Parlando della sua decisione, Celesti ha affermato che non era più allineato con le idee del comitato direttivo, segnalando che si erano create troppe divergenze. Ha sottolineato che non è stato l’unico a lasciare la missione, poiché altri condividevano le sue preoccupazioni. “Non vuol dire che non credo nella missione, anzi vorrei ancora essere a bordo ma ho fatto un passo indietro proprio per non creare tensioni all’interno del gruppo”, ha detto. Ha descritto la sua scelta come “una decisione sofferta e ponderata per giorni”.
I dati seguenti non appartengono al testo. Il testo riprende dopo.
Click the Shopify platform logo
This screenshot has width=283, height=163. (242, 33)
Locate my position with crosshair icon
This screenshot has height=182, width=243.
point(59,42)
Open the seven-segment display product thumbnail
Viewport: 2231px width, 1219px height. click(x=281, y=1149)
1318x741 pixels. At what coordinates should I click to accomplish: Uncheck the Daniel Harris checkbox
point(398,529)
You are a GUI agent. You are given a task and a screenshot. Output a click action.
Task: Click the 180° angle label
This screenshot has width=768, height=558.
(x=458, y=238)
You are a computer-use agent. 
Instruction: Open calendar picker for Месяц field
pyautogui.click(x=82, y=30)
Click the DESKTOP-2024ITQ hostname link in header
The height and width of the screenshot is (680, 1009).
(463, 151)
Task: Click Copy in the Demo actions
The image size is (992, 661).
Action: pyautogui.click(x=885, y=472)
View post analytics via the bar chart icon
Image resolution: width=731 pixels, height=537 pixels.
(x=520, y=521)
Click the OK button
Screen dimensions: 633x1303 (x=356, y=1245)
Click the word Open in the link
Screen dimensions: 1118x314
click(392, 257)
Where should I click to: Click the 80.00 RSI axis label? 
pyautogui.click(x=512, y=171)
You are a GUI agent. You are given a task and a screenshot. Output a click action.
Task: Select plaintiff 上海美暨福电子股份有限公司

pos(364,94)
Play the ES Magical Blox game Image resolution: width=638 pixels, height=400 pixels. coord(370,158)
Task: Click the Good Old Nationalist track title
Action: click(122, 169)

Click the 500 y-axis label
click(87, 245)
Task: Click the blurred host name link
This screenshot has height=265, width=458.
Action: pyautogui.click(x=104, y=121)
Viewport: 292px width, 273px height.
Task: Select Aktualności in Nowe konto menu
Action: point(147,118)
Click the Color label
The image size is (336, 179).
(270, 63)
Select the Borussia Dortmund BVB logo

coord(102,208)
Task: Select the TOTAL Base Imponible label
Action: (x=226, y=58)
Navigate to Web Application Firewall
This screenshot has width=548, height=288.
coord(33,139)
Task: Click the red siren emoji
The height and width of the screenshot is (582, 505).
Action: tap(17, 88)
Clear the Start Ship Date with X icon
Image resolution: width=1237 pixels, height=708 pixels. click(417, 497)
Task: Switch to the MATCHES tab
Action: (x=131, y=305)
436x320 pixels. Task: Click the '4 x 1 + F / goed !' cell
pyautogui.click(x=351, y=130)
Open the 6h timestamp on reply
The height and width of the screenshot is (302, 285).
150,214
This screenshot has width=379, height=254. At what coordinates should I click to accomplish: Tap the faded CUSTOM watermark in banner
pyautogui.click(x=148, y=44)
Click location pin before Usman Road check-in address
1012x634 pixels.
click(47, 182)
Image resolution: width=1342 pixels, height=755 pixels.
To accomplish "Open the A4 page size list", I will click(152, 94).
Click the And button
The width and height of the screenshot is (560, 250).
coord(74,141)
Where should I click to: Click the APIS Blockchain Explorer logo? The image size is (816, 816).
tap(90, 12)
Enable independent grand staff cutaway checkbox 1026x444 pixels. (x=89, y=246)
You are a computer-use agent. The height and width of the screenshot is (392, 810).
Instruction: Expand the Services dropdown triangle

Le divergenze che hanno portato alla sua uscita riguardano principalmente l’approccio alla missione. Celesti ha spiegato che, prima della partenza, durante i training a Catania, era stato chiaramente comunicato che l’obiettivo non era quello di entrare nelle acque territoriali di Gaza, poiché queste sono considerate palestinesi, anche se controllate da Israele. “Sono state divergenze ma con lo stesso obiettivo finale, aiutare il popolo palestinese”, ha dichiarato. Tuttavia, ha aggiunto che non era disposto a rischiare la vita senza un’analisi seria delle modalità di approccio alla missione.
Lo slogan della missione, “rompere l’assedio”, era percepito da Celesti come una provocazione per smuovere le coscienze del mondo, piuttosto che un invito a entrare nelle acque di Gaza. “Certo, non mi aspettavo di farmi una vacanza, il rischio era quello di un eventuale arresto in acque internazionali”, ha affermato. Ha sottolineato che, pur non riconoscendo la sovranità di Israele in quelle acque, la legge internazionale non funziona in quella regione e che entrare in acque controllate dall’esercito israeliano sarebbe stato pericoloso.
Celesti ha spiegato che ha iniziato a capire che l’obiettivo della missione era diverso da quello inizialmente comunicato durante la navigazione. “La lampadina mi si è accesa durante la navigazione, quando ho scoperto che queste linee rosse che ci erano state assicurate prima della partenza, in realtà non erano più le stesse”, ha detto. Ha anche menzionato le dichiarazioni del ministro della Difesa Crosetto e del presidente della Repubblica Mattarella, che hanno raccomandato di cercare soluzioni diplomatiche per garantire la sicurezza dei partecipanti. “Queste parole hanno influito perché per me trovare una soluzione deve includere ancora tutte le possibili strade”, ha spiegato.
Riguardo ai rischi per gli attivisti, Celesti ha avvertito che c’è il pericolo che la situazione possa degenerare. “C’è il rischio che possa scapparci il morto, la situazione potrebbe sfuggire di mano”, ha dichiarato. Anche se si riuscisse a rompere il blocco e a entrare nelle acque di Gaza, la distribuzione degli aiuti potrebbe trasformarsi in un caos, mettendo in pericolo sia i volontari che i civili palestinesi.
Quando gli è stato chiesto se avesse avuto paura, Celesti ha risposto che più che paura, ha sviluppato una visione diversa della situazione. “Io avrei fatto diversamente e l’ho anche proposto con una lettera. Le missioni umanitarie vanno fatte anche con un po’ di raziocinio”, ha affermato. Ha suggerito di trattare per seguire la consegna degli aiuti a Cipro fino al confine con Gaza, ma la sua proposta non è stata presa in considerazione.